• Set task: Rewrite the data starting at the line containing "Given: Open the dollar sign sidebar icon" and ending at the line containing "Looking at the", changing "dollar sign" to "currency" and keeping everything else the same. Leave out the pictures.

• Records provided:

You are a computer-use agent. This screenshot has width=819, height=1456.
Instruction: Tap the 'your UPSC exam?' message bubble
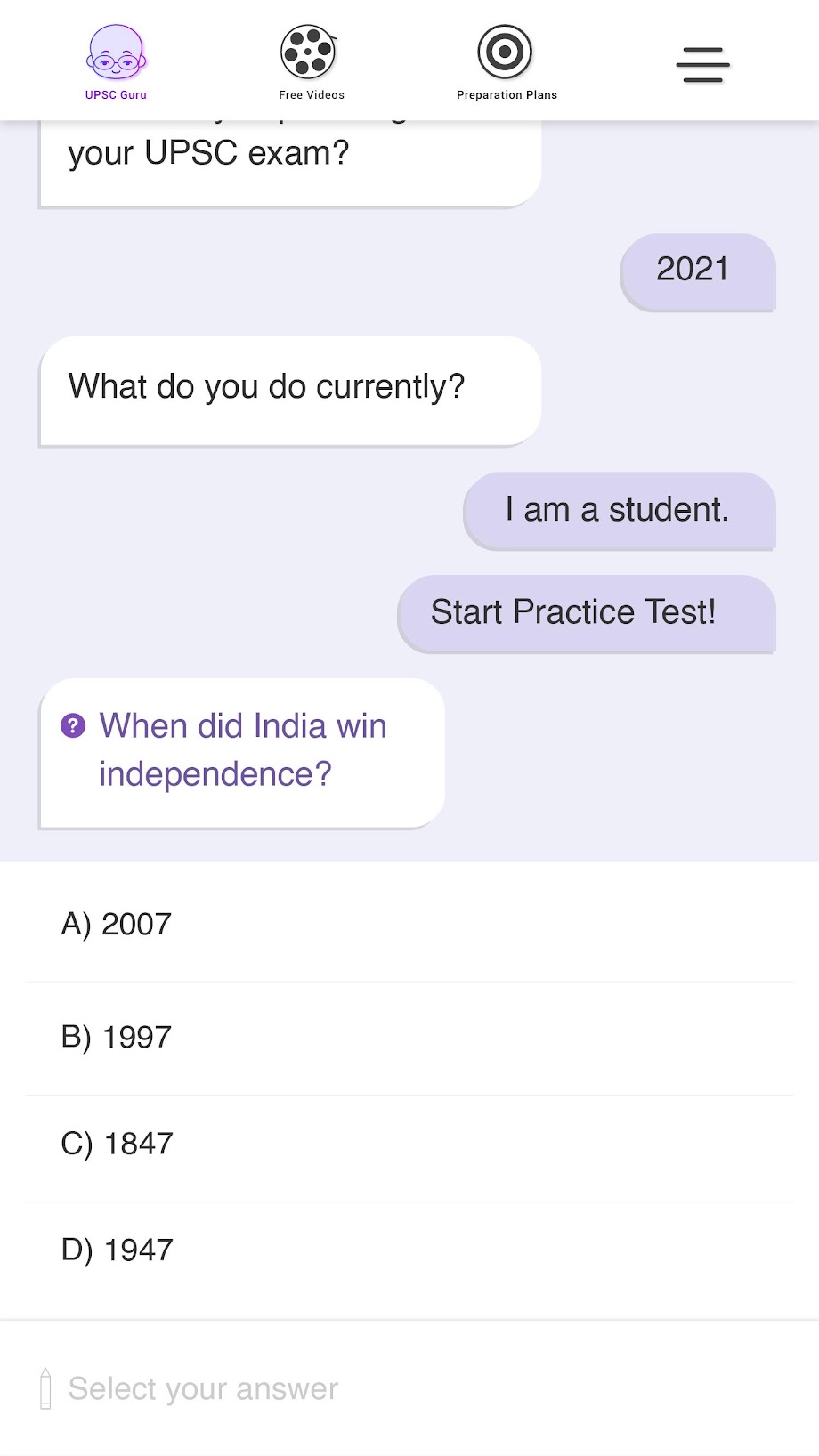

==

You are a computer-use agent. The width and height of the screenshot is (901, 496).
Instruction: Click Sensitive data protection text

* * *

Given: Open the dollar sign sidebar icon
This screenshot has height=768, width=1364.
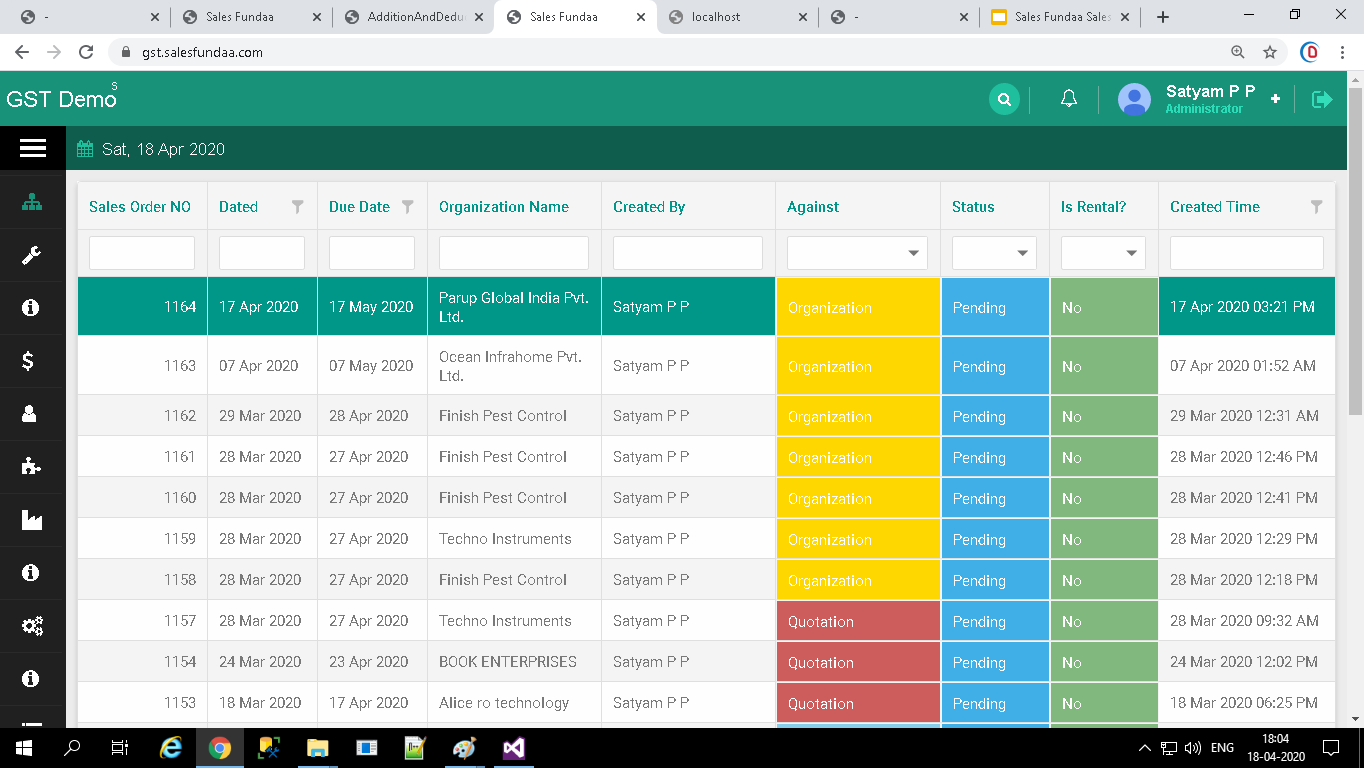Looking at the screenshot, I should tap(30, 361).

• Result below:
Given: Open the currency sidebar icon
This screenshot has height=768, width=1364.
Looking at the screenshot, I should tap(30, 361).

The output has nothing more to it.